Saved entries:
◆ ◆ ◆ ◆ ◆

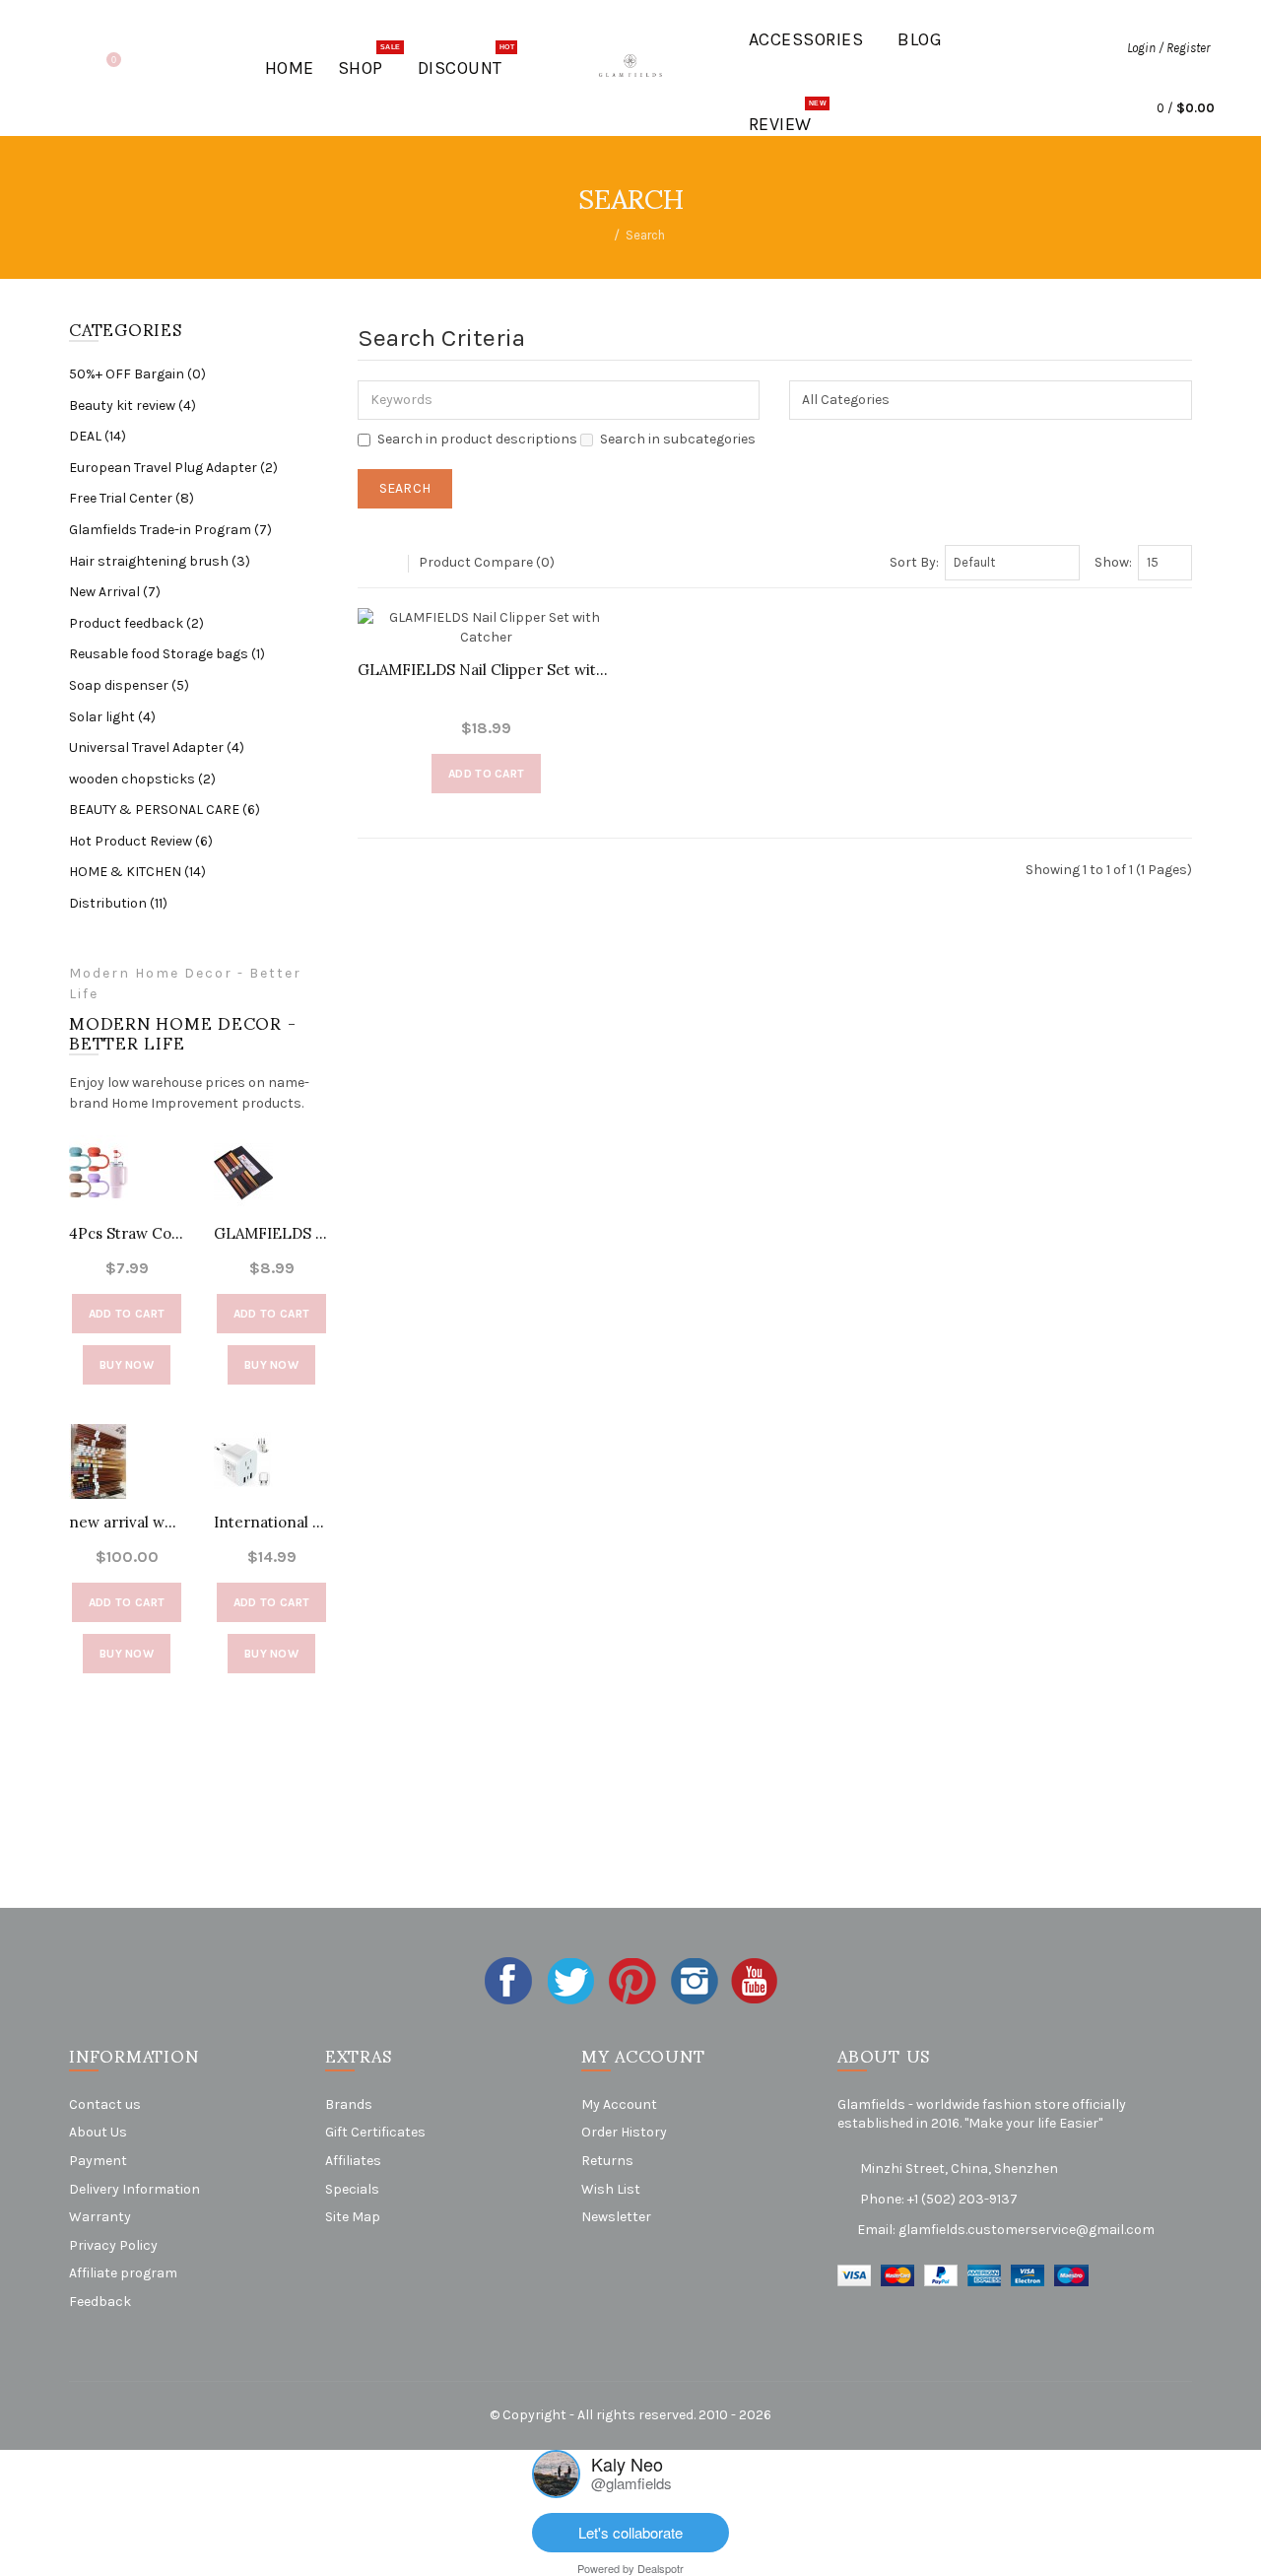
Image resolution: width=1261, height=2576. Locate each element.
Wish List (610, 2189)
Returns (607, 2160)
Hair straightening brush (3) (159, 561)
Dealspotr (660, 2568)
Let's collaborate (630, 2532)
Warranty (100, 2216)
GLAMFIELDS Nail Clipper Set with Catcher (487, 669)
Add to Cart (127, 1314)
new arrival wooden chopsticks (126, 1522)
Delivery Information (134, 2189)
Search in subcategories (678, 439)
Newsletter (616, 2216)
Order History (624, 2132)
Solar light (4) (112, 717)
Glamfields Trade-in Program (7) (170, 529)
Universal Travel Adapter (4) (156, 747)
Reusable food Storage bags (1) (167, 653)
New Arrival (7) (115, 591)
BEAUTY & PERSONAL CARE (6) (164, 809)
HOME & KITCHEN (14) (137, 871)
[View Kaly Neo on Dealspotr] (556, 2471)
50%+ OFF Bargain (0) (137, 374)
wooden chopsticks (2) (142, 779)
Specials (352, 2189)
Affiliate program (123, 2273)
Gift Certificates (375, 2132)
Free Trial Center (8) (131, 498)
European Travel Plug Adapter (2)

◆ ◆ ◆ ◆ ◆

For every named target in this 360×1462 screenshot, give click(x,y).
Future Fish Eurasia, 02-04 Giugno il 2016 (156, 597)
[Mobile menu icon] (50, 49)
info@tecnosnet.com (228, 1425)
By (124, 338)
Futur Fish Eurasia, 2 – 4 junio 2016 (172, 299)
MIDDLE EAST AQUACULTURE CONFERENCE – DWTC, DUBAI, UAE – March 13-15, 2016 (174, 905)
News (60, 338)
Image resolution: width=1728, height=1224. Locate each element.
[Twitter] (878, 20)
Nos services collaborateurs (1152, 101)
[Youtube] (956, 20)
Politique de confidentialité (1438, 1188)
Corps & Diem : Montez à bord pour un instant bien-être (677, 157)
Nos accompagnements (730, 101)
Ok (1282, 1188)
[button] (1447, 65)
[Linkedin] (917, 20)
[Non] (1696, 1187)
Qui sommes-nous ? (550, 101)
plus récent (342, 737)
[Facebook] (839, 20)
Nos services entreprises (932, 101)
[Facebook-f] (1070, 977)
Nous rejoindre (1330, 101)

◆ ◆ ◆ ◆ ◆

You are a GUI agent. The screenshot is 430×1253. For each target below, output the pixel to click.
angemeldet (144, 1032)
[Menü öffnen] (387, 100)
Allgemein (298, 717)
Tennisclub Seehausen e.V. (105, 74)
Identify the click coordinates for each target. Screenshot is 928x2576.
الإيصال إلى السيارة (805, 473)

◆ ◆ ◆ ◆ ◆

Take the lines above from the one containing "50%+ OFF Bargain (0) (137, 374)" down to the one containing "European Travel Plug Adapter (2)", and transcribe them exactly, both ends included.

» Written solution:
50%+ OFF Bargain (0) (137, 374)
wooden chopsticks (2) (142, 779)
Specials (352, 2189)
Affiliate program (123, 2273)
Gift Certificates (375, 2132)
Free Trial Center (8) (131, 498)
European Travel Plug Adapter (2)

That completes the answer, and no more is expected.